Quando o destino me trouxe a Belém, precisamente em 27 de março de 1990, Dia Mundial do Teatro, não poderia nunca dimensionar a importância desse lugar e de seus artistas na vida daquela jovem de dezoito anos. Na bagagem, a inequívoca herança do meu amado pai, Valter Rocha de Andrade, um nordestino, militante político, escritor, ator e diretor que inaugurou, junto os amigos, em meados dos anos sessenta, o Teatro Casarão, no bairro da Bela Vista, em São Paulo. Nessa cidade, nasci e juntei outra enorme porção de amor, durante os oito anos em que fui aluna - e também um pouco filha - da atriz, bailarina e diretora Penha Pietras, mulher negra que dedicou a vida a ensinar teatro e dança para crianças e adolescentes, morta por Covid, no último 05 de maio, mesmo dia da morte do comediante Paulo Gustavo. Algumas das tantas e tão dolorosas perdas sofridas pelo país afora, fruto do genocídio capitaneado por aquele de quem havemos de nos livrar!
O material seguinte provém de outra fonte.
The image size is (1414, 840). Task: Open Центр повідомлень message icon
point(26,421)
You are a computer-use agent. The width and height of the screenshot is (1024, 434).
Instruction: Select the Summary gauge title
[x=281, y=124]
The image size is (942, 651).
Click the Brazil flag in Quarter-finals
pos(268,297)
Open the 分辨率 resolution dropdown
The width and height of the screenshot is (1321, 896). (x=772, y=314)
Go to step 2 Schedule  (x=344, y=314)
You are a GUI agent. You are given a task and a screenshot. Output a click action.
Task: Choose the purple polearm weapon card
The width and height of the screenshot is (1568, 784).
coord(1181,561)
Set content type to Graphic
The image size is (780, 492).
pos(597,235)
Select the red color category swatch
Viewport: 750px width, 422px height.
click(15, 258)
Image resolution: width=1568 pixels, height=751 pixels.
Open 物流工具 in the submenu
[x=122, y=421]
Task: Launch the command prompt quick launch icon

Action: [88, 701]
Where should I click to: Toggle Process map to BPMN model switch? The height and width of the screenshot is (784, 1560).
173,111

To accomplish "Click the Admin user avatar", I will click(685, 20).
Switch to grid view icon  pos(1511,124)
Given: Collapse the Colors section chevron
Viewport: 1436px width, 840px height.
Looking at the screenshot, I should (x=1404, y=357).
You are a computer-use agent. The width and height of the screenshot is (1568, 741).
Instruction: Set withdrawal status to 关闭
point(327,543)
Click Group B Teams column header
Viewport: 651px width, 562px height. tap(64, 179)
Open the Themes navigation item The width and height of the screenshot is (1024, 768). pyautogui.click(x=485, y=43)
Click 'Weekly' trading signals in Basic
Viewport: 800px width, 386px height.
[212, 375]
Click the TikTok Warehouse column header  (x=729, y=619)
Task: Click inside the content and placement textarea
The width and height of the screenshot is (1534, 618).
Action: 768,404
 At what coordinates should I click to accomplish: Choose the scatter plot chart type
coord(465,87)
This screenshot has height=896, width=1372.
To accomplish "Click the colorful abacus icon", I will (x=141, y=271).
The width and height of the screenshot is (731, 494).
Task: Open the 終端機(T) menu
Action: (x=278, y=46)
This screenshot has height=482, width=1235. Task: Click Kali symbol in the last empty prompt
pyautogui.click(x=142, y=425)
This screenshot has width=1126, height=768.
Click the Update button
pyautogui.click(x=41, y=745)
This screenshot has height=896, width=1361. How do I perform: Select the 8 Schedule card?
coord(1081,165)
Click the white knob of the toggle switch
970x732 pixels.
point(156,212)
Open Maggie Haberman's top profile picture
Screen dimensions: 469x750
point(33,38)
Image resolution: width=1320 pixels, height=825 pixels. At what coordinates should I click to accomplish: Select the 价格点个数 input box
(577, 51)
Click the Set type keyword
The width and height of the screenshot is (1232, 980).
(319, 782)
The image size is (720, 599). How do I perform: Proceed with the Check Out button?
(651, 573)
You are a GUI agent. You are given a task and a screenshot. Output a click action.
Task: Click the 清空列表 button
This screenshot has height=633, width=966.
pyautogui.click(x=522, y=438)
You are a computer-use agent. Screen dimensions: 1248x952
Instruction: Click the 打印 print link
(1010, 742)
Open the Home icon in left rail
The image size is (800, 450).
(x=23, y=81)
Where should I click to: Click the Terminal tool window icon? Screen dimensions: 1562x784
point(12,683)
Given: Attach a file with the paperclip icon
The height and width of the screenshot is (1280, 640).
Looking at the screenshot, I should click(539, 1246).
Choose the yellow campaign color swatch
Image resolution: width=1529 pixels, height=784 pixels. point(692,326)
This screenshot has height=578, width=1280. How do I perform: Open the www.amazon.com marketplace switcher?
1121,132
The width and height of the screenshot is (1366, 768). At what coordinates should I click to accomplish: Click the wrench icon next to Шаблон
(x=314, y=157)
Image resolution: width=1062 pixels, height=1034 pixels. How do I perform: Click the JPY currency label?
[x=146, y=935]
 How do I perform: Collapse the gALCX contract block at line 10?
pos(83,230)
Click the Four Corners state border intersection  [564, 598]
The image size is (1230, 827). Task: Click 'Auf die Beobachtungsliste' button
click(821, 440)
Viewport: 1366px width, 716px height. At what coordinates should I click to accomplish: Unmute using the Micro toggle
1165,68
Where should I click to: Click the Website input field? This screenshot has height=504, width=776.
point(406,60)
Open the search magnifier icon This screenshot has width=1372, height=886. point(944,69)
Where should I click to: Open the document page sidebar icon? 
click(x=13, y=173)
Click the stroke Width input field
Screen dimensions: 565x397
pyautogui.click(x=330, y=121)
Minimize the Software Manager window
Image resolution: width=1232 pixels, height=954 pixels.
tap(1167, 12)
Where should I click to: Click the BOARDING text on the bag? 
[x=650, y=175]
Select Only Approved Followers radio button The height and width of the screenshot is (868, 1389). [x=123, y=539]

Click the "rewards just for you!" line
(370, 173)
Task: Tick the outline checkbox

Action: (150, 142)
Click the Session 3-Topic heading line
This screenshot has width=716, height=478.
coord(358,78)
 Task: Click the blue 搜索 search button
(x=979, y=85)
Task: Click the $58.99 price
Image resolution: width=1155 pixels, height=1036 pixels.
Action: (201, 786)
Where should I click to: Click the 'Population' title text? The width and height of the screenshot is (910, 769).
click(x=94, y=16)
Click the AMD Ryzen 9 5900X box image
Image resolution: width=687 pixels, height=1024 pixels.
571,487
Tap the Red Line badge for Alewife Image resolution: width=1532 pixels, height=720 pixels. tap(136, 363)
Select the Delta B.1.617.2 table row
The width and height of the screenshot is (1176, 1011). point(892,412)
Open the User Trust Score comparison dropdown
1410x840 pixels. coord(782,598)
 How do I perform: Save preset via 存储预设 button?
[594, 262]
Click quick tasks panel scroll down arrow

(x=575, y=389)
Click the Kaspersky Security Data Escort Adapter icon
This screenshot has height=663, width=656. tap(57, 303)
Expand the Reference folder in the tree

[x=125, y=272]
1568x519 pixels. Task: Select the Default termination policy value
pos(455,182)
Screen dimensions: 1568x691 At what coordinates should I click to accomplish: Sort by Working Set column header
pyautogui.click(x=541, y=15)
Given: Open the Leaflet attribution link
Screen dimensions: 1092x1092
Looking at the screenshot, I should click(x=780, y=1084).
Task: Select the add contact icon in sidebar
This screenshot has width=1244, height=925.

Peço licença, ao mesmo tempo já me permitindo essa aparente digressão, ao mencionar os seres que primeiro me formaram artisticamente e a quem sou muitíssimo grata. Mas falo, sobretudo, de dois artistas desconhecidos que realizaram trabalhos importantes, merecedores de se tornarem visíveis para a historiografia do teatro brasileiro, como o são a gente de teatro desse pedaço da Amazônia. Penso que projetos como este, da Kamara Kó Galeria, sem dúvida contribuem de modo fundamental para minimizar tal invisibilidade. A exposição O Teatro Paraense 80/90 dá uma boa noção dos grandes teatreiros que brindaram essa terra com cenas potentes, provocadoras, de uma força indescritível. Nesses tempos sombrios, ela me chega como um presente, ao me possibilitar ver tantas imagens dos diversos acontecimentos teatrais, seja nos debates, nas leituras dramáticas, nas manifestações políticas e no palco, fosse ele na rua, no porão ou em teatros, principalmente no Teatro Experimental Waldemar Henrique.

Agradeço o convite, e preciso dizer da honra e orgulho de compor uma equipe de curadoria ao lado de Wlad Lima e Claudio Barros, mestres e amigos que tanto amo e admiro. Ela diretora, e ele assistente de direção do meu trabalho de estreia em Belém, Hamlet, encenado no porão da UNIPOP, em 1992. Um privilégio, enquanto pesquisadora encantada pelo fazer dos grupos teatrais e por seus modos de ser e compor uma rede de afetos, poder conhecer quem veio antes e teve um instante apreendido no tempo através do testemunho fotográfico de Miguel. Celebro o passado, esperançosa de futuros melhores. 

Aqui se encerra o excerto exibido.